The strategy's equity curve shows a small dip, about 6%, before the broad-market gate pulled it to cash. It missed the worst of the March crash entirely. The flat stretch in the equity curve is the strategy sitting in cash while the index was in freefall. It re-entered in June 2020 and caught the V-shaped recovery that followed.
2021–2022
2022 tech bear market
The Fed began the most aggressive rate-hiking cycle in decades, taking rates from 0% to 5.5%. The NASDAQ fell 33% from its November 2021 peak. Growth stocks, exactly the names this strategy holds, were hit hardest, with many dropping 60 to 80%.

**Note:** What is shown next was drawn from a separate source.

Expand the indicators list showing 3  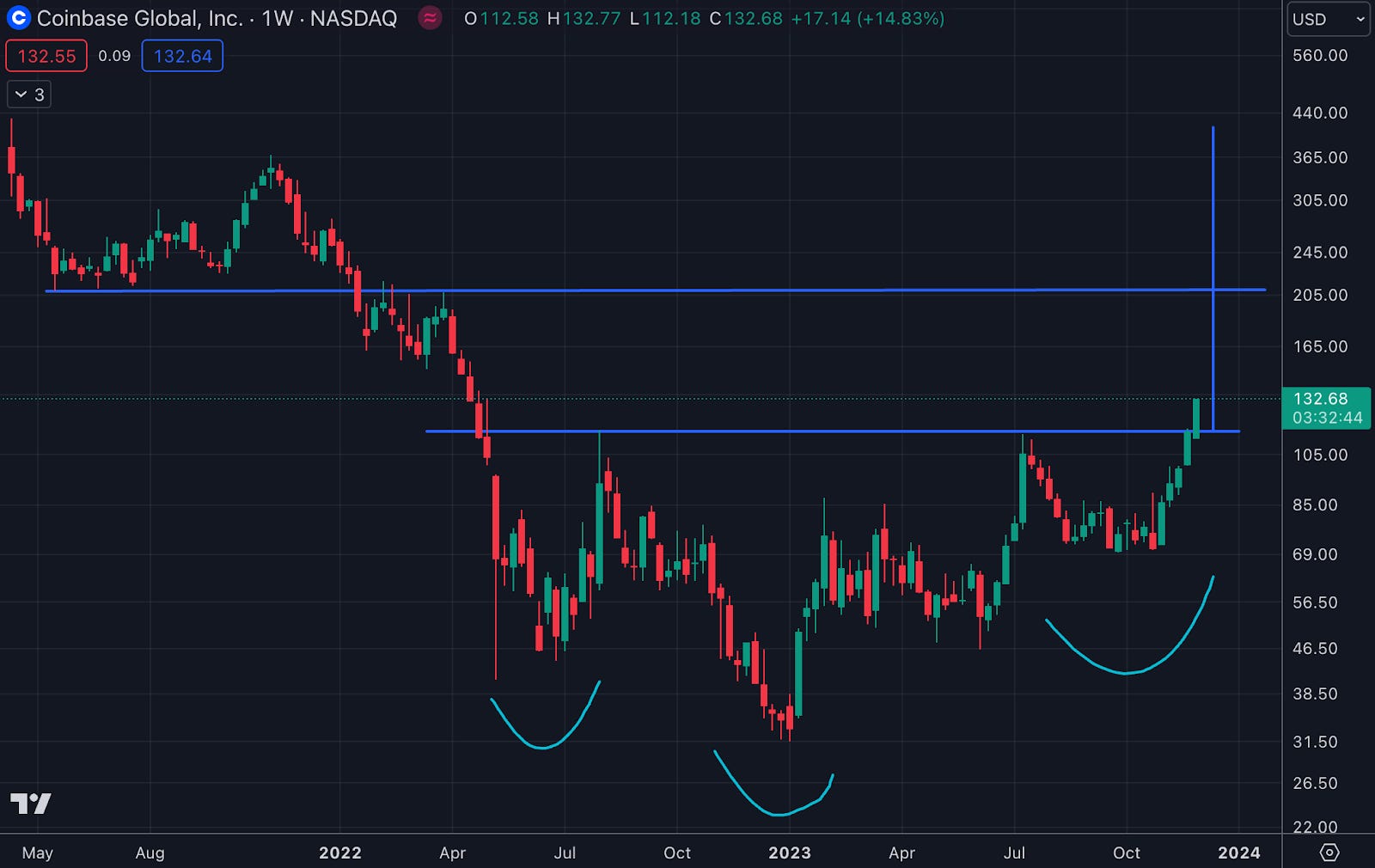pyautogui.click(x=28, y=95)
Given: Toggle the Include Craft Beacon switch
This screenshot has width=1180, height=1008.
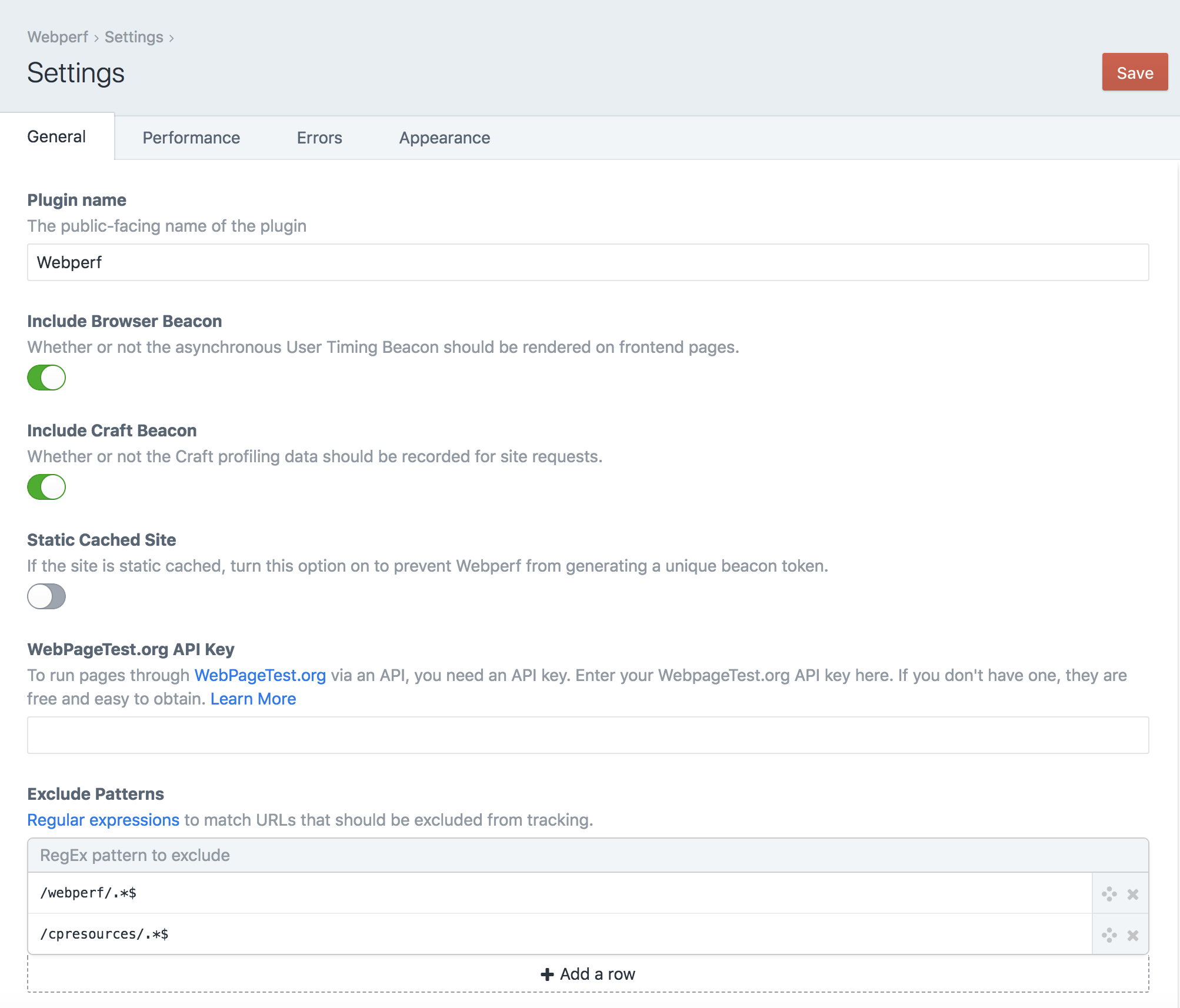Looking at the screenshot, I should pyautogui.click(x=46, y=487).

The broad-market gate triggered in early 2022 and the strategy moved to cash and stayed there for most of 2022 and into 2023. The equity curve goes flat while the market was bleeding. This is the longest flat period in the strategy's history, but flat is far better than down 33%.
2025
2025 tariff tantrums
Escalating tariff announcements in early 2025 triggered sharp selloffs as markets priced in the impact of a potential global trade war. The S&P 500 dropped over 15% from its February highs as supply-chain disruption fears cascaded through tech and industrial names.
The broad-market gate detected the deterioration and moved the strategy to cash. The equity curve shows a brief dip followed by a flat stretch. The strategy waited on the sidelines while the tariff headlines whipsawed prices. Once conditions stabilized the strategy re-entered.
2026
Strait of Hormuz / Iran escalation
Geopolitical tensions around the Strait of Hormuz spiked in early 2026 as Iran-related escalation threatened oil transit through the world's most critical shipping chokepoint. Energy prices surged, and equity markets sold off on fears of broader conflict and supply disruption.
The strategy's broad-market gate triggered during the selloff. The equity curve shows the strategy stepping aside during the worst of the volatility and re-entering once the crisis de-escalated and market conditions normalized. The drawdown was contained to under 10%.